Data for this task:
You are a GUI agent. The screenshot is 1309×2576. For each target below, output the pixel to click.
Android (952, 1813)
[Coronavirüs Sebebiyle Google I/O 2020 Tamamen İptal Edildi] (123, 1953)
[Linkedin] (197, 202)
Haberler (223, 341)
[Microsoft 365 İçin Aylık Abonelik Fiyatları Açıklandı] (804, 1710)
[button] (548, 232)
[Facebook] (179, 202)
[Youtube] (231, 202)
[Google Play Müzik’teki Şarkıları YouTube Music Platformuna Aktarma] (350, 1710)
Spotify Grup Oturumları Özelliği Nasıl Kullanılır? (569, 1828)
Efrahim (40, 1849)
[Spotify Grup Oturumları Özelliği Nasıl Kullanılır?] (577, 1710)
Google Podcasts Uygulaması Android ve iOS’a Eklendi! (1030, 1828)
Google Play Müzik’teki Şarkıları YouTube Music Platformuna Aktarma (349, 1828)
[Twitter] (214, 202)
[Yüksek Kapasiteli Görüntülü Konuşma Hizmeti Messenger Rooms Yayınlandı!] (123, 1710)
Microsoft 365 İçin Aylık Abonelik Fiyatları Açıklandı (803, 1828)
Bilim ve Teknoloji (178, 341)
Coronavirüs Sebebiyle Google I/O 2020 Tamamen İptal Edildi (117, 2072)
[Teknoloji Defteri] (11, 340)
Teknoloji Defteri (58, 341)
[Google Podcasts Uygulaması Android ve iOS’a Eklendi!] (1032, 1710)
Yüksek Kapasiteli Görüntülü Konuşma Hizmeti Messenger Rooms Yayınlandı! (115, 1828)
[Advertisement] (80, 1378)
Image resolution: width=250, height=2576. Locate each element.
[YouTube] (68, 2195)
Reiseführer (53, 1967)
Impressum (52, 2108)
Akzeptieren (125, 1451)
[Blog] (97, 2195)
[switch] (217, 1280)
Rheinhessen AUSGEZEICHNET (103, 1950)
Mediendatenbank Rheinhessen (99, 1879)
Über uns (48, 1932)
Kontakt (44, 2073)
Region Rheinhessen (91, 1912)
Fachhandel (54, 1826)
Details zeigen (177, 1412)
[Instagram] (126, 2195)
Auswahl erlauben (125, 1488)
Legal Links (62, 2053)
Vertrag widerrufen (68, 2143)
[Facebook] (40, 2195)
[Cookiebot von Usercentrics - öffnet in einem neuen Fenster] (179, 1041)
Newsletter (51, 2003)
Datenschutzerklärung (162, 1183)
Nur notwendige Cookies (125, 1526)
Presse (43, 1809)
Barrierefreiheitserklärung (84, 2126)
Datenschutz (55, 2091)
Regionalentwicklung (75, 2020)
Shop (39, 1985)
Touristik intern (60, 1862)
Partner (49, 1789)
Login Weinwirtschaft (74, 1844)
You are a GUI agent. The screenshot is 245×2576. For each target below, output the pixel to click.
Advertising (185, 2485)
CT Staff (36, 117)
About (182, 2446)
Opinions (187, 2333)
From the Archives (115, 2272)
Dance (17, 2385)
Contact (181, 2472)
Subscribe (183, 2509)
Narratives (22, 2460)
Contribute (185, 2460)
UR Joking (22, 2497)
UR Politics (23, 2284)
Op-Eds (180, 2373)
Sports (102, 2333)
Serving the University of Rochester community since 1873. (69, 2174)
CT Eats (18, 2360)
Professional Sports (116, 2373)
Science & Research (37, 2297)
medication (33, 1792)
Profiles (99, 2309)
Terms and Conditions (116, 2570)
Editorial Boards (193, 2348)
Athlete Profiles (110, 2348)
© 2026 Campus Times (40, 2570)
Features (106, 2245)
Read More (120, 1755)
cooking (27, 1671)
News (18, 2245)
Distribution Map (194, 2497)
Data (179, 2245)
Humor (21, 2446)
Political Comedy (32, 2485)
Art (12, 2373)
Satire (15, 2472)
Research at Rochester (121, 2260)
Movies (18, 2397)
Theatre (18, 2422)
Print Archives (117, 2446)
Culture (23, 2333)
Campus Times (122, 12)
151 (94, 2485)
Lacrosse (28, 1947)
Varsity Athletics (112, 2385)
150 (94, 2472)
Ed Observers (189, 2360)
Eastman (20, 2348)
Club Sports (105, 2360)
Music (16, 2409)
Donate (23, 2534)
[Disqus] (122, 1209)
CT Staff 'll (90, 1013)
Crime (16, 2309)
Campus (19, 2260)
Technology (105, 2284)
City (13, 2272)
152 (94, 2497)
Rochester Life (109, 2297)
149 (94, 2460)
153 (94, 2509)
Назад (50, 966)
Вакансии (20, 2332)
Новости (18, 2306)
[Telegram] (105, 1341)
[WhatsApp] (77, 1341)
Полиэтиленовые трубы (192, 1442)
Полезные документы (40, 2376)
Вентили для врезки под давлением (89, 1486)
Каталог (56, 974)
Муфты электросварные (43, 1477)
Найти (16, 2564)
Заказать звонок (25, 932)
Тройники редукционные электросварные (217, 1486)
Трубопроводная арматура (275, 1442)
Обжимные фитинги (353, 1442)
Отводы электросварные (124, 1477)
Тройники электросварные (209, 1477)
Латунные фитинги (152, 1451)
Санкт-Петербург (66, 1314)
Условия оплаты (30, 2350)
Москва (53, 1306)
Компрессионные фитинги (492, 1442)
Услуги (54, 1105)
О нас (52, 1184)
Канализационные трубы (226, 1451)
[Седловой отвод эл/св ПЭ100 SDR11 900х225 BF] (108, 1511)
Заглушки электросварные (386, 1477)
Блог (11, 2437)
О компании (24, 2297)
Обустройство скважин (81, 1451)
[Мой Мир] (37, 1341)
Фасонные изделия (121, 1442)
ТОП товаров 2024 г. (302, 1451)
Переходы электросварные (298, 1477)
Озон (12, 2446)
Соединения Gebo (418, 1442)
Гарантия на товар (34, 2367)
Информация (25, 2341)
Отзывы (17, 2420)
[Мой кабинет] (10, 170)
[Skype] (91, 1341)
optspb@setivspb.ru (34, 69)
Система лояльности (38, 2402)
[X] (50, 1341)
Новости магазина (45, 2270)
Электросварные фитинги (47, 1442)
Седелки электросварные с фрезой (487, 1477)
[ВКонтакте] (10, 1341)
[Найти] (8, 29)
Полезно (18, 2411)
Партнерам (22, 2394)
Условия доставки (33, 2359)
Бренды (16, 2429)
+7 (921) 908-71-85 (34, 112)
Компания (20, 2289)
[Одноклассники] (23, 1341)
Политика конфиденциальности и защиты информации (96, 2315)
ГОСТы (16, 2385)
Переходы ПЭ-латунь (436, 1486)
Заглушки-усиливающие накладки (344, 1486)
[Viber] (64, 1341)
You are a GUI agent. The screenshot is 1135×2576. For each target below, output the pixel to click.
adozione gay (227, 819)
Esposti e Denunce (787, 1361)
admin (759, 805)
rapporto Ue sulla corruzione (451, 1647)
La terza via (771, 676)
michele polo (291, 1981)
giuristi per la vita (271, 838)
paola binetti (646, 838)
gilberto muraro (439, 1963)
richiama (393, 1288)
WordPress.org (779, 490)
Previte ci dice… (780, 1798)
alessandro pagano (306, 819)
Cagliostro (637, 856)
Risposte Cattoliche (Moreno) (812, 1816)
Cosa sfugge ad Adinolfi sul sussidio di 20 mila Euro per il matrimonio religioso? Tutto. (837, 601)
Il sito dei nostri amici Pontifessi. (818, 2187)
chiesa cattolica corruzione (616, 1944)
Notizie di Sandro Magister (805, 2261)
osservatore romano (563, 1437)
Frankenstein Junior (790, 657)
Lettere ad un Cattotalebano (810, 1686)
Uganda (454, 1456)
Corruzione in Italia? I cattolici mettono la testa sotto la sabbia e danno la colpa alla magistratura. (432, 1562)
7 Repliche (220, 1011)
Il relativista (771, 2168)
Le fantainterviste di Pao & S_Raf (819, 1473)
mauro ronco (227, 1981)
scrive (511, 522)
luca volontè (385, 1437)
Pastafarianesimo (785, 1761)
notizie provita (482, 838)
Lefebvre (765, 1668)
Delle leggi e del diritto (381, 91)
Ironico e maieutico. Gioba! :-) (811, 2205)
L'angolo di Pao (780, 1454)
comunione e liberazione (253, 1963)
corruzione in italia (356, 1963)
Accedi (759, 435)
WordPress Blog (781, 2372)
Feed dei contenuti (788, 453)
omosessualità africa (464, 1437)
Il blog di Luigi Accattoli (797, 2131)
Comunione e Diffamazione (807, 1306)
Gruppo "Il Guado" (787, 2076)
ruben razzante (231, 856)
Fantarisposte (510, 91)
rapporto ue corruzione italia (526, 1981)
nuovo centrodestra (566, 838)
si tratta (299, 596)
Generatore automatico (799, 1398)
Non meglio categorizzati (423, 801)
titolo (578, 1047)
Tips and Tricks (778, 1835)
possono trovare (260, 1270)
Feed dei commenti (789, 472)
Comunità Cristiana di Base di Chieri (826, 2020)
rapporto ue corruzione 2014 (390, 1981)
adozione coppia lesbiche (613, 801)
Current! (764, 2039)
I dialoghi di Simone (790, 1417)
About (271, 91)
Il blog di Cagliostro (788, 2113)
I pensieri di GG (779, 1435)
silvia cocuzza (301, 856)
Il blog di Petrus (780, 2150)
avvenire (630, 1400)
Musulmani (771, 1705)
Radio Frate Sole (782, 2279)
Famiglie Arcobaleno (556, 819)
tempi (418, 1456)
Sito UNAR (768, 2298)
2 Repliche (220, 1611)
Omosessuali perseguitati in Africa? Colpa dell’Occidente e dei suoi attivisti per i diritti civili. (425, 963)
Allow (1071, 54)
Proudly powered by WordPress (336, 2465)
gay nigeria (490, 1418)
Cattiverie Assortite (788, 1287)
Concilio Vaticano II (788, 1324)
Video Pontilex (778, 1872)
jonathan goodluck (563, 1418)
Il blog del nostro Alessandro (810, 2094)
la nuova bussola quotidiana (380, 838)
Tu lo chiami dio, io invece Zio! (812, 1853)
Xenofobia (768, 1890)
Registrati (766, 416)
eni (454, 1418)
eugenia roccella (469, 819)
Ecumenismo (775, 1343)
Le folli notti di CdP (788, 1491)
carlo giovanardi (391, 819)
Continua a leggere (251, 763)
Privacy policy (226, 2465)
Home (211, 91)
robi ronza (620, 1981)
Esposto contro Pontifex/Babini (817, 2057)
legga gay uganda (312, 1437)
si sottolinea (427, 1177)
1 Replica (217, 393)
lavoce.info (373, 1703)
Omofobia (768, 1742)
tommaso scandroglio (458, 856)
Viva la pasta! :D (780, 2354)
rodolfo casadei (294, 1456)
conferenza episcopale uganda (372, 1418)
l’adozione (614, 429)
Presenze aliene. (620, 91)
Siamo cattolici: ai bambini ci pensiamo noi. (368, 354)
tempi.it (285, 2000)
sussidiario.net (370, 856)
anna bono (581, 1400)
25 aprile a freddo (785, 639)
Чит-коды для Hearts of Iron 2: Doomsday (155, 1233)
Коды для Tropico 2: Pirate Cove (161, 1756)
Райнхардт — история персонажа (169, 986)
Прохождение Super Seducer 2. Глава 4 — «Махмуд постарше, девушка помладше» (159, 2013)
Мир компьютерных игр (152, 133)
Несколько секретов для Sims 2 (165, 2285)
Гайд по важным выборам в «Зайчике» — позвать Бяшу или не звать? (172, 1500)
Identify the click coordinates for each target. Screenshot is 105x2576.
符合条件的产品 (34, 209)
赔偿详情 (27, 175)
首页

Instructions for the task:
In the listing above, the lines from the one containing "L'angolo di Pao (780, 1454)" through the one containing "Famiglie Arcobaleno (556, 819)" must be set down exactly, with no other lines.

Completed task:
L'angolo di Pao (780, 1454)
comunione e liberazione (253, 1963)
corruzione in italia (356, 1963)
Accedi (759, 435)
WordPress Blog (781, 2372)
Feed dei contenuti (788, 453)
omosessualità africa (464, 1437)
Il blog di Luigi Accattoli (797, 2131)
Comunione e Diffamazione (807, 1306)
Gruppo "Il Guado" (787, 2076)
ruben razzante (231, 856)
Fantarisposte (510, 91)
rapporto ue corruzione italia (526, 1981)
nuovo centrodestra (566, 838)
si tratta (299, 596)
Generatore automatico (799, 1398)
Non meglio categorizzati (423, 801)
titolo (578, 1047)
Tips and Tricks (778, 1835)
possono trovare (260, 1270)
Feed dei commenti (789, 472)
Comunità Cristiana di Base di Chieri (826, 2020)
rapporto ue corruzione 2014 (390, 1981)
adozione coppia lesbiche (613, 801)
Current! (764, 2039)
I dialoghi di Simone (790, 1417)
About (271, 91)
Il blog di Cagliostro (788, 2113)
I pensieri di GG (779, 1435)
silvia cocuzza (301, 856)
Il blog di Petrus (780, 2150)
avvenire (630, 1400)
Musulmani (771, 1705)
Radio Frate Sole (782, 2279)
Famiglie Arcobaleno (556, 819)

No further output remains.